283.サトウキビ茎表皮有無の生ジュース比率と加熱沈殿凝集性 2020年3月15日

 272節でサトウキビの茎の表皮(薄皮)を剝いて絞った生ジュースよりも剝かずに絞った生ジュースを混合した方が
加熱により発生する沈殿の凝集性が良くなることを述べた。
 本節では皮有り生ジュースと皮無し生ジュースを種々の比率で混合し、加熱したときの沈殿の凝集性を比較する実験を
小スケールで行った。

 写真1には実験に用いたサトウキビの生長経過を示す。

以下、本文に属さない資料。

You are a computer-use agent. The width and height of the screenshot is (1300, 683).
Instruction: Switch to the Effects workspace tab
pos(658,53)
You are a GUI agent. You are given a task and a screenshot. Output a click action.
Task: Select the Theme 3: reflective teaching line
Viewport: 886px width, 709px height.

これは223節で刈り取った後に残した蘖が生長したものである。



 2020年3月11日に刈り取ったサトウキビの茎を切断し、洗濯機で洗浄した。
 洗浄茎を2つに分け、一方はナイフで皮を剝いてから搾汁し、もう一方は皮を剝かないまま搾汁した。
 その状況を写真2に示す。


 皮有りと皮無しの茎から絞った生ジュースを写真3に示す比率で150mlになるように混合し、ホットプレートで3分間沸騰させた。
加熱液は室温で一夜静置し、濾過した。
 一夜放置後の画像を見ると、皮有り生ジュースの被リルが60%以上で沈殿の凝集性が良くなっていることがわかる。

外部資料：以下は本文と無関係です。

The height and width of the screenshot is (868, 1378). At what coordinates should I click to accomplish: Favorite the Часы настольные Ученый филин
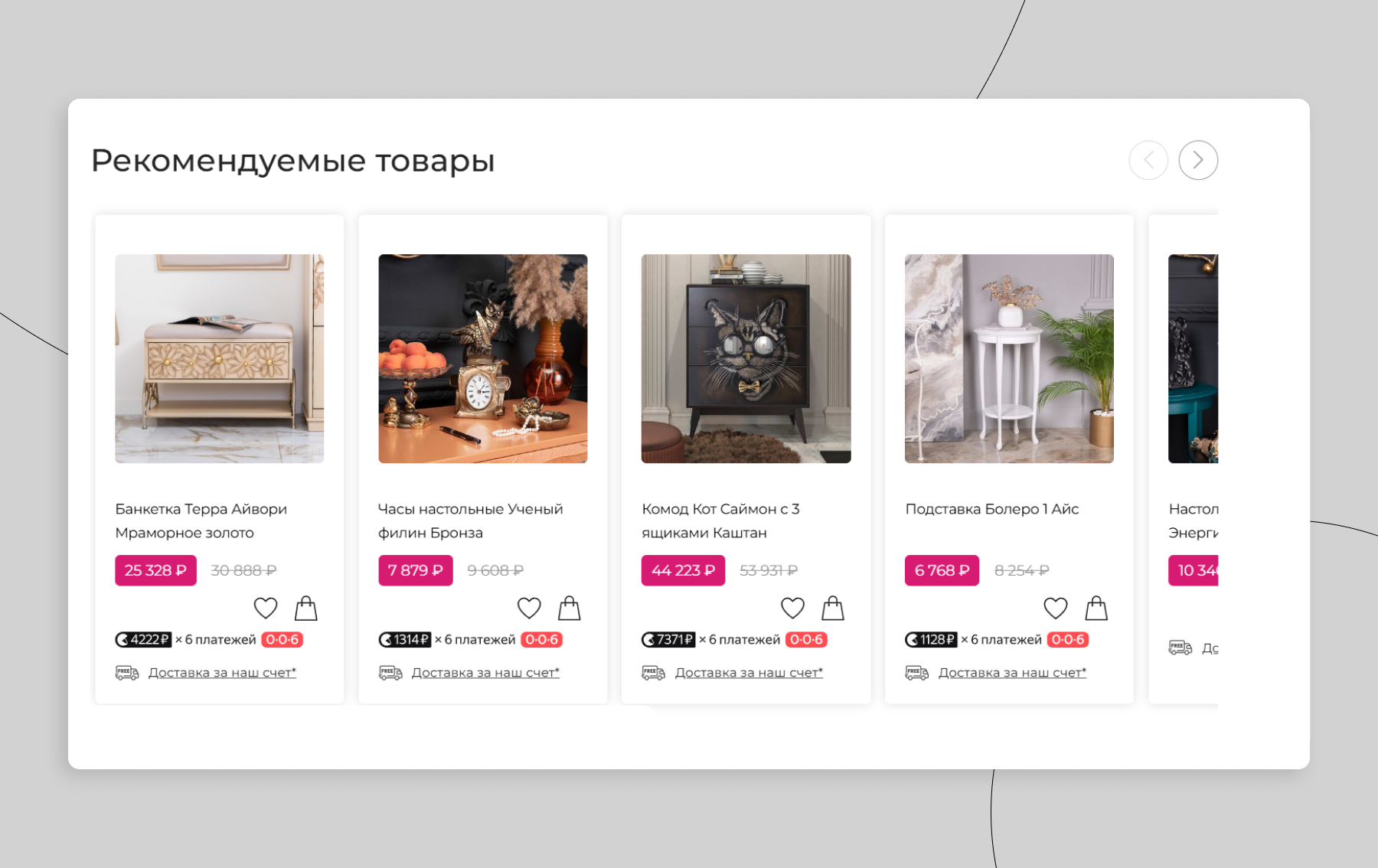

 濾過ジュースを50倍希釈して紫外可視吸収スペクトルを測定した。(図1)
 

 濾過ジュースのスペクトルは270nm付近に特徴的な吸収ピークを有していた。(図2)

 
 図3に示すように濾過残渣の重量比(濾過残渣湿重量/濾過前の液重量)は皮有り生ジュースの添加率
が40%~80%で低くなった。この範囲での凝集性が良いと判断できる。


 

 図4には皮有り生ジュース添加率と濾液のOD270nmの関係を示す。



 図5にはOD270nmと濾液残渣重量比の関係を示す。
 濾液のOD270nmが高くなると沈殿の凝集性が良くなることを示唆している。




 以上より表皮に由来する成分が生ジュースの加熱したときに発生する沈殿の凝集性を促進
することが確認された。
その成分はおそらく270nmに吸収ピークを持つポリフェノールではないかと推定される。
 今後は表皮を分画し、どの分画物が凝集を促進するのかを明らかにしていきたい。